A view of the exterior of the Unilever building in Rotterdam, Netherlands, on April 6, 2017. - Unilever is stopping the production of margarine, brands such as Becel, Blue Band, Bona and Zeeuws Meisje and its margarine division is being put up for sale after a takeover bid from US rival Kraft Heinz. (Photo by Marco de Swart / ANP / AFP) / Netherlands OUT

AFP

Unilever's sales amount to 12.9 billion euros ($15.2 billion) in the 3rd quarter of 2020, a decline of 2.4% from the same period last year

Anglo-Dutch consumer giant Unilever said on Thursday, October 22, its sales declined in the 3rd quarter, even though consumers targeted large volumes of home-based products as the coronavirus lockdown continued in many countries. 

Headquartered in both London and Rotterdam, the group said 3rd quarter sales amounted to 12.9 billion euros ($15.2 billion), a decline of 2.4% from the same period last year, with currency fluctuations also negatively impacting results.

“COVID-19 continues to influence consumer behaviors and channel dynamics in our markets,” Unilever said in a statement.

Many countries are imposing stricter anti-coronavirus rules as new cases surge, particularly in Europe, where Ireland has become the first country to enter a second national lockdown and Germany’s daily cases leapt to a record high on Thursday.  

Unilever said that in its North American market alone, sales were up 9.1% at 2.5 billion euros, driven by booming demand for food at home. 

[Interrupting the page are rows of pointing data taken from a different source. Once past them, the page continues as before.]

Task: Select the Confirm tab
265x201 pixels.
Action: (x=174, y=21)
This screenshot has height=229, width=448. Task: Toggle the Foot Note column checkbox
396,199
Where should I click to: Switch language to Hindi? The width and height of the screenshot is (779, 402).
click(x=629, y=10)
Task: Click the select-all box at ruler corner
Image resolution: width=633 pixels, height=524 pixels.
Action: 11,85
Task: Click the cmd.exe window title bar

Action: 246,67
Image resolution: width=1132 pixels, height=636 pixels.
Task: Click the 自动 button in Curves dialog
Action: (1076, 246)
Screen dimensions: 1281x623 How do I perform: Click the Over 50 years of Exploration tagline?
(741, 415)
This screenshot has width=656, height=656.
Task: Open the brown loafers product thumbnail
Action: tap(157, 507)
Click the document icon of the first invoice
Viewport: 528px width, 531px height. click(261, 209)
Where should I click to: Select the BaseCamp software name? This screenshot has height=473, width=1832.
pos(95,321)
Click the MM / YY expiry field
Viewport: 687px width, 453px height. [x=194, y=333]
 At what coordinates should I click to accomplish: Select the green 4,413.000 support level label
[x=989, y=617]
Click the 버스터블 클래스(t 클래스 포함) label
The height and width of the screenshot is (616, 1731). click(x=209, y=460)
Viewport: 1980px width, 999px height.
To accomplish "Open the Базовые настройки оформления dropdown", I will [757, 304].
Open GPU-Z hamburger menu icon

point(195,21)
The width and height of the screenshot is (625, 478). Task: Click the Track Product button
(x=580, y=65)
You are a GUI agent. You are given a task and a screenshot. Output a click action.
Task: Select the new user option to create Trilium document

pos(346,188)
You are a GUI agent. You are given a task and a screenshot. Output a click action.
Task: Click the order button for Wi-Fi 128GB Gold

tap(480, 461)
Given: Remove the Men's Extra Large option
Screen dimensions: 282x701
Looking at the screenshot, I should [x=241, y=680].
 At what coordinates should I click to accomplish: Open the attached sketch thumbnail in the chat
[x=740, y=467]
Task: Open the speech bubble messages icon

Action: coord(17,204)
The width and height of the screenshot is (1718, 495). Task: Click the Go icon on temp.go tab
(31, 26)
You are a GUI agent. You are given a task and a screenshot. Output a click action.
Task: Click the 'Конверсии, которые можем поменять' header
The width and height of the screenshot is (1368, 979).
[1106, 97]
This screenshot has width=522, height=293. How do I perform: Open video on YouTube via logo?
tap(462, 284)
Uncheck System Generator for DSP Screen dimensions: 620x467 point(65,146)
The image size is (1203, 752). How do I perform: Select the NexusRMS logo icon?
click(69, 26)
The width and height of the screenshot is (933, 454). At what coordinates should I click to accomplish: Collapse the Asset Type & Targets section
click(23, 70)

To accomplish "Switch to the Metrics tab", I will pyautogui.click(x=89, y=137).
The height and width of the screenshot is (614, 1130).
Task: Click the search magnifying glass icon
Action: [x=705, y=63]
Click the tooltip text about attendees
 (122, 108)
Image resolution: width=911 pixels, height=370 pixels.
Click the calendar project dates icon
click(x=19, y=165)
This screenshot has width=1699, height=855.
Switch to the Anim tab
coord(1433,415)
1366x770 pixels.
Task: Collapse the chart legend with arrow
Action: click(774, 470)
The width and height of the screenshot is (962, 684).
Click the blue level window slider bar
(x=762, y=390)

Overall demand for hand cleaners also remained high, but dipped from the 2nd quarter, while household cleaning products continued to sell well to combat the spread of COVID-19.

Unilever said its Ben&Jerry’s and Magnum ice creams notched up good sales for home consumption, which “more than offset the decline in out-of-home ice cream sales.”

The food services division, which specializes in the hospitality sector, saw sales decline by over 20%, Unilever said.

“However, trends continue to improve with China now returning to growth,” the group noted.

Unilever said plans to merge its Dutch and British entities into a single London-based company remained on track with Dutch shareholders overwhelmingly voting in favor of the move last month.

The proposal, approved by 99.42% in an extraordinary online meeting, is the first step towards ending the company’s 90-year-old double-headed structure.

British courts are to hold a hearing early next month and must formally approve the move, Unilever said.

Unilever announced the idea to become a single British-based entity called Unilever PLC in June, saying it would make it more responsive to challenges including the coronavirus pandemic.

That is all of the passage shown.